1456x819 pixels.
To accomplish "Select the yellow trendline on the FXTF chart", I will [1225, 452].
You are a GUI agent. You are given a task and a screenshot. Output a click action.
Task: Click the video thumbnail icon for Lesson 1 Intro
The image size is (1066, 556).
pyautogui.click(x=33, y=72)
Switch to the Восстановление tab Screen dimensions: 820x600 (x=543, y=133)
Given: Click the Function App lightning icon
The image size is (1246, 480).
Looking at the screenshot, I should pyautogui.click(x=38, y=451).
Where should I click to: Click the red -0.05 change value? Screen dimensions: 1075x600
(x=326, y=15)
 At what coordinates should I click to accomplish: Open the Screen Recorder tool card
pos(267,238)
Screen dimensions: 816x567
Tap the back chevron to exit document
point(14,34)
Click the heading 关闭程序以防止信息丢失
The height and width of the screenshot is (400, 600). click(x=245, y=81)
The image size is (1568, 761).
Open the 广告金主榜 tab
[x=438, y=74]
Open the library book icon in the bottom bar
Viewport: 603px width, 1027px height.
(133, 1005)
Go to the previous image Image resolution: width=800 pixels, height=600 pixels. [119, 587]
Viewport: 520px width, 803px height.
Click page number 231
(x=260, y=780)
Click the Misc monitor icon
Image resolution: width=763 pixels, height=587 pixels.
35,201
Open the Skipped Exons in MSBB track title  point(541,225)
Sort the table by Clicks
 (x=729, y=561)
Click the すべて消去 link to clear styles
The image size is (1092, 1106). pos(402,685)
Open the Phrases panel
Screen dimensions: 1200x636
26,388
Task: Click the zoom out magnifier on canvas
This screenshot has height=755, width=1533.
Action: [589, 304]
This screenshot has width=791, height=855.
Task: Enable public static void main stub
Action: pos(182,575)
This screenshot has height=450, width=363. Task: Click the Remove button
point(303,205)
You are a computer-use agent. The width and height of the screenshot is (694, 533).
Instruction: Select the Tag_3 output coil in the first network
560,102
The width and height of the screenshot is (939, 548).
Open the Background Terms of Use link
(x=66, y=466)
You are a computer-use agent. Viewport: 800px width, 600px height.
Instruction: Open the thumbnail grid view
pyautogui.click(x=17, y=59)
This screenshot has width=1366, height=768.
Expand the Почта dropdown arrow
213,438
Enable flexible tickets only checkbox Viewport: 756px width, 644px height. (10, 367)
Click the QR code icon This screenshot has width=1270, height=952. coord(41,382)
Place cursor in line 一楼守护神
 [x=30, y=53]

→ **Problem description**: Print the material in full, exactly as written.

→ **Expected answer**:
1456x819 pixels.
To accomplish "Select the yellow trendline on the FXTF chart", I will [1225, 452].
You are a GUI agent. You are given a task and a screenshot. Output a click action.
Task: Click the video thumbnail icon for Lesson 1 Intro
The image size is (1066, 556).
pyautogui.click(x=33, y=72)
Switch to the Восстановление tab Screen dimensions: 820x600 (x=543, y=133)
Given: Click the Function App lightning icon
The image size is (1246, 480).
Looking at the screenshot, I should pyautogui.click(x=38, y=451).
Where should I click to: Click the red -0.05 change value? Screen dimensions: 1075x600
(x=326, y=15)
 At what coordinates should I click to accomplish: Open the Screen Recorder tool card
pos(267,238)
Screen dimensions: 816x567
Tap the back chevron to exit document
point(14,34)
Click the heading 关闭程序以防止信息丢失
The height and width of the screenshot is (400, 600). click(x=245, y=81)
The image size is (1568, 761).
Open the 广告金主榜 tab
[x=438, y=74]
Open the library book icon in the bottom bar
Viewport: 603px width, 1027px height.
(133, 1005)
Go to the previous image Image resolution: width=800 pixels, height=600 pixels. [119, 587]
Viewport: 520px width, 803px height.
Click page number 231
(x=260, y=780)
Click the Misc monitor icon
Image resolution: width=763 pixels, height=587 pixels.
35,201
Open the Skipped Exons in MSBB track title  point(541,225)
Sort the table by Clicks
 (x=729, y=561)
Click the すべて消去 link to clear styles
The image size is (1092, 1106). pos(402,685)
Open the Phrases panel
Screen dimensions: 1200x636
26,388
Task: Click the zoom out magnifier on canvas
This screenshot has height=755, width=1533.
Action: [589, 304]
This screenshot has width=791, height=855.
Task: Enable public static void main stub
Action: pos(182,575)
This screenshot has height=450, width=363. Task: Click the Remove button
point(303,205)
You are a computer-use agent. The width and height of the screenshot is (694, 533).
Instruction: Select the Tag_3 output coil in the first network
560,102
The width and height of the screenshot is (939, 548).
Open the Background Terms of Use link
(x=66, y=466)
You are a computer-use agent. Viewport: 800px width, 600px height.
Instruction: Open the thumbnail grid view
pyautogui.click(x=17, y=59)
This screenshot has width=1366, height=768.
Expand the Почта dropdown arrow
213,438
Enable flexible tickets only checkbox Viewport: 756px width, 644px height. (10, 367)
Click the QR code icon This screenshot has width=1270, height=952. coord(41,382)
Place cursor in line 一楼守护神
 [x=30, y=53]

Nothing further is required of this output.